Here’s the scenario: JJ sneaks into Johnny’s room and starts messing with his lego creations. Johnny comes home and goes in his room and discovers this. He screams and yells and maybe even hits JJ. Mom comes in and finds everyone is crying. Now what? Let’s assume the reason JJ did this is just out of curiosity and wanting to play with Johnny’s toys, not that he was trying to infuriate him.
My suggestion: Talk to both about their behaviors.
-First try to calm everyone down. If they are out of control, send to separate rooms for some alone time until everyone is calm.
-Then talk to JJ about how he needs to ask before going into brother’s room, and also touching his things. He needs to respect Johnny’s space and toys. He should ask Johnny first if he can touch and play with his legos.
-Talk to Johnny about his reaction. Explain that JJ was just curious and wanting to check the toys out because he’s too little to build things that cool, so he likes to look at them. Suggest that next time Johnny ask JJ nicely to not touch his toys, and suggest another activity or toy that JJ can play with instead, or show him nicely how to build things with some other legos, possibly. If JJ doesn't listen, then ask mom or dad to step in.
-If possible have the siblings act this out again. Have JJ pretend to go into Johnny’s room, Johnny comes in, and practices saying nicely “Please don't touch my legos. Let’s play with your blocks downstairs”. Have JJ ask “Can I please see your airplane you built? It’s so cool!” etc… Praise the children for acting this out appropriately.
(Acting out/role-playing appropriate behavior is a more effective way of teaching good behavior, than just talking/discussing what to do next time, as the act of doing the right behavior builds ‘muscle memory’ instead of just a lecture).
Another situation. Let’s say little brother Bobby loves to make older sister Haley mad. Here’s the scenario: Haley is playing nicely with her dolls in the living room. Bobby runs in, snatches the doll and pulls its hair, throws it down, and runs out of the room. Haley starts screaming and crying. Bobby laughs. Haley chases him down, intent on bodily damage. Mom/Dad comes in and starts yelling at everyone to stop.

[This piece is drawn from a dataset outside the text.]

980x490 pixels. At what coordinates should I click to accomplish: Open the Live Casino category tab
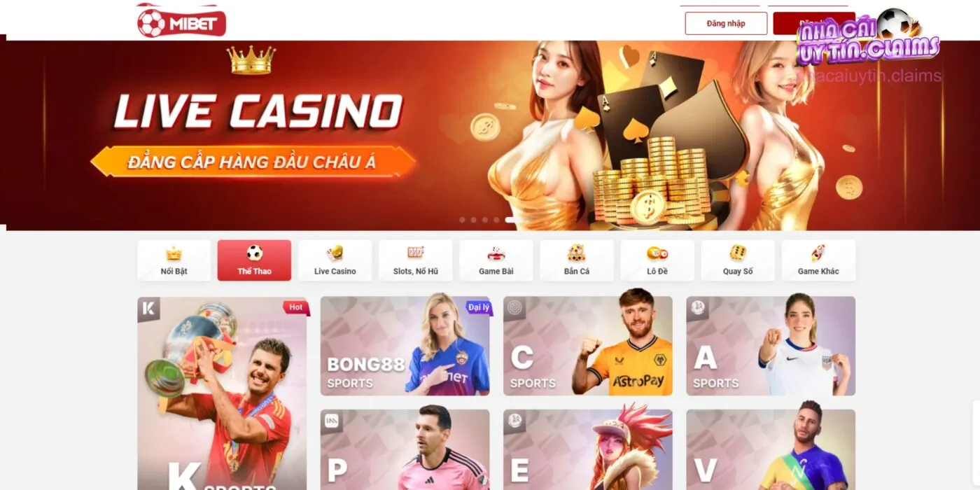click(335, 260)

Suggestion: Ask everyone to calm down. Have them sit down to discuss when calm. Address Bobby first. Ask what did he do wrong and what would’ve been a better idea. Bobby: “I grabbed her doll. I probably shouldn't touch it”. If he’s able to discuss why see if he can explain (some young children are unable to answer Why questions just yet). Bobby: “ I wanted to make her upset.” Or “Dolls are stupid.” Mom can say something like “Okay, that’s not very nice, let’s think of a better way to interact with your sister”. Bobby: “I could ask her to play with me.” “I could ignore her”. Parents may need to prompt some appropriate responses, such as suggest if he wants a reaction maybe tell her a funny joke, or story, or ask her to play something together. Then talk to Haley. What could she have done differently or better? Haley: “I should’ve told mom/dad instead of chasing him and screaming”. Parents; “Right, when you scream and chase him- that’s what he wants! He’s trying to make you upset. While it's not right what he’s doing, a good way to make him stop is to just ignore him, ask him nicely to please stop, and then tell mom/dad if he isn't listening/continuing. If you keep screaming when he does these things, it makes him happy, which makes him keep doing that. I know it's really hard, because its infuriating when someone hurts your toys or grabs something from you, but if you are calm, he won’t get the reaction he wants.” Haley: “He should be grounded for a year!” …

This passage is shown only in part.